Stimulation of GVA fibers influences the motor response of their respective GVE fibers. These visceromotor fibers innervate either smooth muscle, cardiac muscle, or glands.
Receptors associated with GVA fibers will vary in sensitivity and affect the body's ability to maintain homeostasis. Upregulation or downregulation of these receptors will change the intensity of the signal propagated through the afferent fiber. This intensity is of particular importance in the perception of referred pain.
Accurate interpretation of nerve conduction studies requires understanding variations in the anatomy of nerves. This knowledge becomes increasingly important for patients that need to undergo surgery. Correctly mapping a patient's nerve variants can reduce surgical risk.
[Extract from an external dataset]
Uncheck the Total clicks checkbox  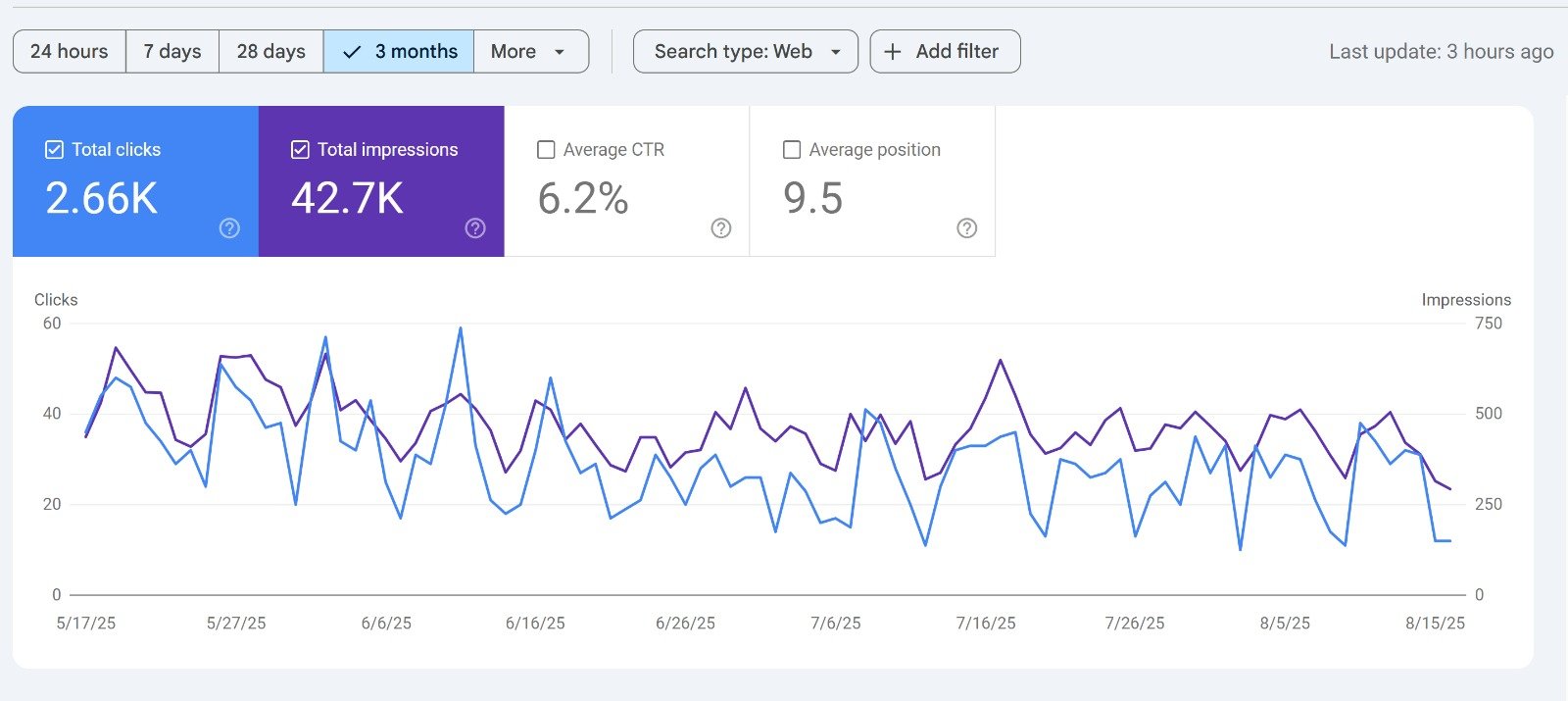(55, 150)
Denervation of GVA fibers can be the desired outcome of surgical treatment or the problematic sequelae of invasive intervention. A disorder with a denervation treatment is carotid sinus syndrome caused by overactive carotid sinus baroreceptor stimulation. This syndrome can cause temporary loss of consciousness and recurrent dizziness. Surgical denervation of the carotid sinus leads to a decrease in sympathetic and vagal baroreflex sensitivity. However, it increases blood pressure variability without leading to chronic hypertension.
Diabetic neuropathy is a pathologic process that may occur in those with diabetes. Hyperglycemia interferes with nerve conduction and weakens the walls of the vasa nervorum, depriving nerves of oxygen and nutrients. Diabetic neuropathy can affect the nerves of the autonomic system, especially GVA fibers, potentially contributing to dysfunctional blood pressure regulation and gastroparesis. GVA fibers affected by diabetic neuropathy have a reduced GVE fiber response.
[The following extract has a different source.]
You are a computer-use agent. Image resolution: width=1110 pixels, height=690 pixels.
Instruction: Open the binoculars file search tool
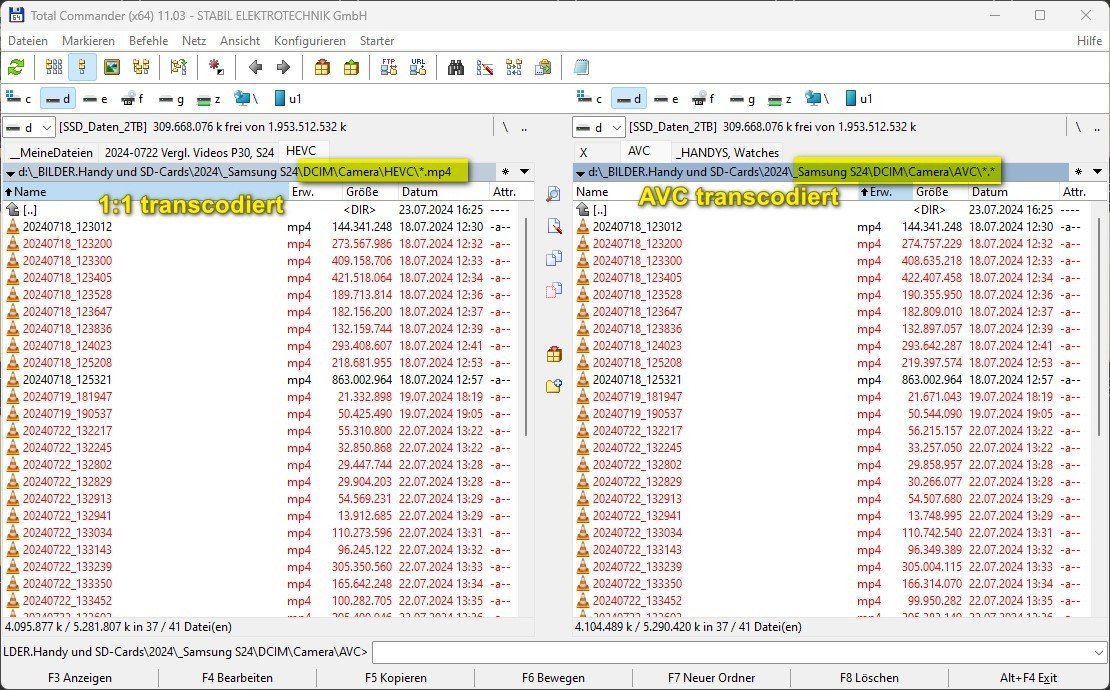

Current knowledge indicates that referred pain occurs because multiple primary sensory neurons converge on a single ascending tract in the spinal cord. When painful stimuli activate visceral receptors, the brain is unable to distinguish between the visceral signals and somatic signals; the brain interprets that the pain is coming from somatic regions (e, skin, skeletal musculature, and bones) of the body rather than the visceral regions (ie, spleen, kidney, and heart). For example, patients with angina pectoris, a type of cardiac pain, experience referred pain in the chest and upper left arm.
Another example is patients with temporomandibular disorder (TMD), who may experience referred pain in the teeth or other sections in the orofacial area. Areas of referred pain can be cross-referenced against dermatome charts to help identify the visceral organ sending pain signals.